Saved data entries

-- Opening Marker --

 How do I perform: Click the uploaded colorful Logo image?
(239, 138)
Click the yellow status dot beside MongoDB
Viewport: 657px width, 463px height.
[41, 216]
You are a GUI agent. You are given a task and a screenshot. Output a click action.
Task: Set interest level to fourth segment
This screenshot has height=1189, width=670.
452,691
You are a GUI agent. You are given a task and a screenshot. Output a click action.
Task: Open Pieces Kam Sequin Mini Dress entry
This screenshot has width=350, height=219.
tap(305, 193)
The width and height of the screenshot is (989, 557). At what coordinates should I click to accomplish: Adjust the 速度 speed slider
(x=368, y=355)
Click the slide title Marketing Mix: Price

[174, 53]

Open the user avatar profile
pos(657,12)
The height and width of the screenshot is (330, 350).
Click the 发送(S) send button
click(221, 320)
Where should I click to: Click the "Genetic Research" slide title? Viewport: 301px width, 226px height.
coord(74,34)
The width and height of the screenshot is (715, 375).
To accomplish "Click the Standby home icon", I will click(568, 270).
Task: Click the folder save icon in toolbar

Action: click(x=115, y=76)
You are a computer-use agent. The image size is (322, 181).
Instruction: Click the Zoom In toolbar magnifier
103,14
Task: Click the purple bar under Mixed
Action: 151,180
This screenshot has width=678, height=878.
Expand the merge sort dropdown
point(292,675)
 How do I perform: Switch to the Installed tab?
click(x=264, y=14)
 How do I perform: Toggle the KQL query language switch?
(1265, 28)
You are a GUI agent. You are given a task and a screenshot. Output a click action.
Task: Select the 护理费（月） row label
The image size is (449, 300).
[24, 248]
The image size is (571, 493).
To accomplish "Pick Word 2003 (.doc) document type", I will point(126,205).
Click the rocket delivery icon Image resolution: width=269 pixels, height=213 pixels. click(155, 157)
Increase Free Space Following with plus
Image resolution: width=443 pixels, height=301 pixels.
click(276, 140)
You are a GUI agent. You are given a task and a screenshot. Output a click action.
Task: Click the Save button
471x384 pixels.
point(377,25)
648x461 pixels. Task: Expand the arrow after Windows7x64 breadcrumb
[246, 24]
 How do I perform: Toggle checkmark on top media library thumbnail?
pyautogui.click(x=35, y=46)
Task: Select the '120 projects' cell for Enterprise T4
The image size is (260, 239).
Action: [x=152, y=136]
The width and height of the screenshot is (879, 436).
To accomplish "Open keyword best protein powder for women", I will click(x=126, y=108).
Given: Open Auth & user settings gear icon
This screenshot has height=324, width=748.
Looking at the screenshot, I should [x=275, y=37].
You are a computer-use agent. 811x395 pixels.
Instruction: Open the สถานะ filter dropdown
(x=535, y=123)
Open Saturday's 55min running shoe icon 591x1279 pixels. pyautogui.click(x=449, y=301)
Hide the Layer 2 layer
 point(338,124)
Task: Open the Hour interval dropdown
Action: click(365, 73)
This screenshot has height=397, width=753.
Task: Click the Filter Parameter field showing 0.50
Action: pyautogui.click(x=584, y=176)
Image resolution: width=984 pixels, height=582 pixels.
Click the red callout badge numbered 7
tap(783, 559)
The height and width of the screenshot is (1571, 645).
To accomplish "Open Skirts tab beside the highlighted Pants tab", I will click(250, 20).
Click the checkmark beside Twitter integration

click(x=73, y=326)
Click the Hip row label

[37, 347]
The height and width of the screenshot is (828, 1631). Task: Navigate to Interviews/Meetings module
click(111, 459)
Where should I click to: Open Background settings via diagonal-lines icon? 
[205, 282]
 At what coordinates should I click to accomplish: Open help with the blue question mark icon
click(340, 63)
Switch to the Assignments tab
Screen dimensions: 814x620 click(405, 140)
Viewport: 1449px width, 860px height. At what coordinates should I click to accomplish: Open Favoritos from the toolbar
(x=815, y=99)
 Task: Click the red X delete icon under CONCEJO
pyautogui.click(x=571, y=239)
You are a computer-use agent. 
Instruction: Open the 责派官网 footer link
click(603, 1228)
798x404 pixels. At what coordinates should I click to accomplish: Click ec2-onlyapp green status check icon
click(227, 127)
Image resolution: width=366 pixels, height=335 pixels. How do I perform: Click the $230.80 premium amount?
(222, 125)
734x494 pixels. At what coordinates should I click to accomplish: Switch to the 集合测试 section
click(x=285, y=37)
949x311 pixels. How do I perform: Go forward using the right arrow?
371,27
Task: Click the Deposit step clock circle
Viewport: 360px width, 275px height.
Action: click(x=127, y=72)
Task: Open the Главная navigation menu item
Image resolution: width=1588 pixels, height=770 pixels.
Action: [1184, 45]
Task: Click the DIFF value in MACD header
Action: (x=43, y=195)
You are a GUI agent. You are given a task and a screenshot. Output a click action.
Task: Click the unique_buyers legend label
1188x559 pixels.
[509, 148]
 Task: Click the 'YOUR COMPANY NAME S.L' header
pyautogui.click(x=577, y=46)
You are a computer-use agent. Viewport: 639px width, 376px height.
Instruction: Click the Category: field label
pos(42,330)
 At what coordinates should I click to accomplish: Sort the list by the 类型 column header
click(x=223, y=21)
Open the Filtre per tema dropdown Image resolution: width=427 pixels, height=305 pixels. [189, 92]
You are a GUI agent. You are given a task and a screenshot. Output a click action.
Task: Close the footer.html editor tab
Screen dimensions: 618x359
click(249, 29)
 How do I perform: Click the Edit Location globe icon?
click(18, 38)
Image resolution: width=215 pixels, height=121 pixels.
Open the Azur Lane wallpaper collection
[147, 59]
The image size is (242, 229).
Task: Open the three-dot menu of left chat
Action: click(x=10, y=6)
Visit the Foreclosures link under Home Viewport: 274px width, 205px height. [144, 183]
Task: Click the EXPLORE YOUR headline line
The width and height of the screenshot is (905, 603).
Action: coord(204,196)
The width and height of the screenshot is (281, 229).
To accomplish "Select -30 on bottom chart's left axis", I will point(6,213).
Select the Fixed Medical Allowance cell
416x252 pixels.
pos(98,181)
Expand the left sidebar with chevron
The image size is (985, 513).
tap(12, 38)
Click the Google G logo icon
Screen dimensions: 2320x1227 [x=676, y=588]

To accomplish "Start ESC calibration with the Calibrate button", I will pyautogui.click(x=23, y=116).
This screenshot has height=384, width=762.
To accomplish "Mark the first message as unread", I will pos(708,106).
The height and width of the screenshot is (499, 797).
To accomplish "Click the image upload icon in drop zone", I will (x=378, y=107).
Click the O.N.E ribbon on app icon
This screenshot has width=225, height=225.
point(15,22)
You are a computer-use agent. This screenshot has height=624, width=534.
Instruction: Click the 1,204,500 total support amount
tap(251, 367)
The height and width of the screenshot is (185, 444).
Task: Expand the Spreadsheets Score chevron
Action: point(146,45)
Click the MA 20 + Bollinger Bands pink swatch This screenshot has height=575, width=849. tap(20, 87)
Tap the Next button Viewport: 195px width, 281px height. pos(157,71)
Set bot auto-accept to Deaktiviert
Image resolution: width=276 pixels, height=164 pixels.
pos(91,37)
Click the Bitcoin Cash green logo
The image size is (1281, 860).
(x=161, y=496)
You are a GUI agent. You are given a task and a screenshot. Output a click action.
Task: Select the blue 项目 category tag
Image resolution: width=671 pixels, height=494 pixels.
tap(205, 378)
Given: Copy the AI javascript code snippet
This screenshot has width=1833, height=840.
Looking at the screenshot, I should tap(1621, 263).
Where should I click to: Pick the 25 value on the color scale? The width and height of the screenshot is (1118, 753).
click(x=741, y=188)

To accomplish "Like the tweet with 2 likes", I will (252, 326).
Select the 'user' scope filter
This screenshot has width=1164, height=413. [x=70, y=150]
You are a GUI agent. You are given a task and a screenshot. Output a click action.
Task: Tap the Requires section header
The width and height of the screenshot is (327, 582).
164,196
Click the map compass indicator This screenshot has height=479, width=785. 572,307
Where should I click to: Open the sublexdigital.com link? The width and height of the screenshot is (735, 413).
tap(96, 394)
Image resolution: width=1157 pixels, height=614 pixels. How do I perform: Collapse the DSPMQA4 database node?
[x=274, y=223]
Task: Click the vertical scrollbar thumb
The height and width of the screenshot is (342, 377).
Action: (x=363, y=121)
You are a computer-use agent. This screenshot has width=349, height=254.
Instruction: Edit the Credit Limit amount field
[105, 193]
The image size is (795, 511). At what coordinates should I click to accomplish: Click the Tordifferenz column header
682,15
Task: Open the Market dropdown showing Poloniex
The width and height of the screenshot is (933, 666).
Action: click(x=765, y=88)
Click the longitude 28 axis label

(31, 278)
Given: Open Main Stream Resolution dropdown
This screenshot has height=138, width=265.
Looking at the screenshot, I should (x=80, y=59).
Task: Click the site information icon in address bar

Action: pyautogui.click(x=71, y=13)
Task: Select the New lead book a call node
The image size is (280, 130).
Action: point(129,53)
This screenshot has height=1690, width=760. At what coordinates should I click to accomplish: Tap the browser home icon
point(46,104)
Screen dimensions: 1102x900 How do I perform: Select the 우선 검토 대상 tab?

-- Closing Marker --

**Exercise details:** Supply only the number of lines above in which "computer" occurs.

**Answer space:** 6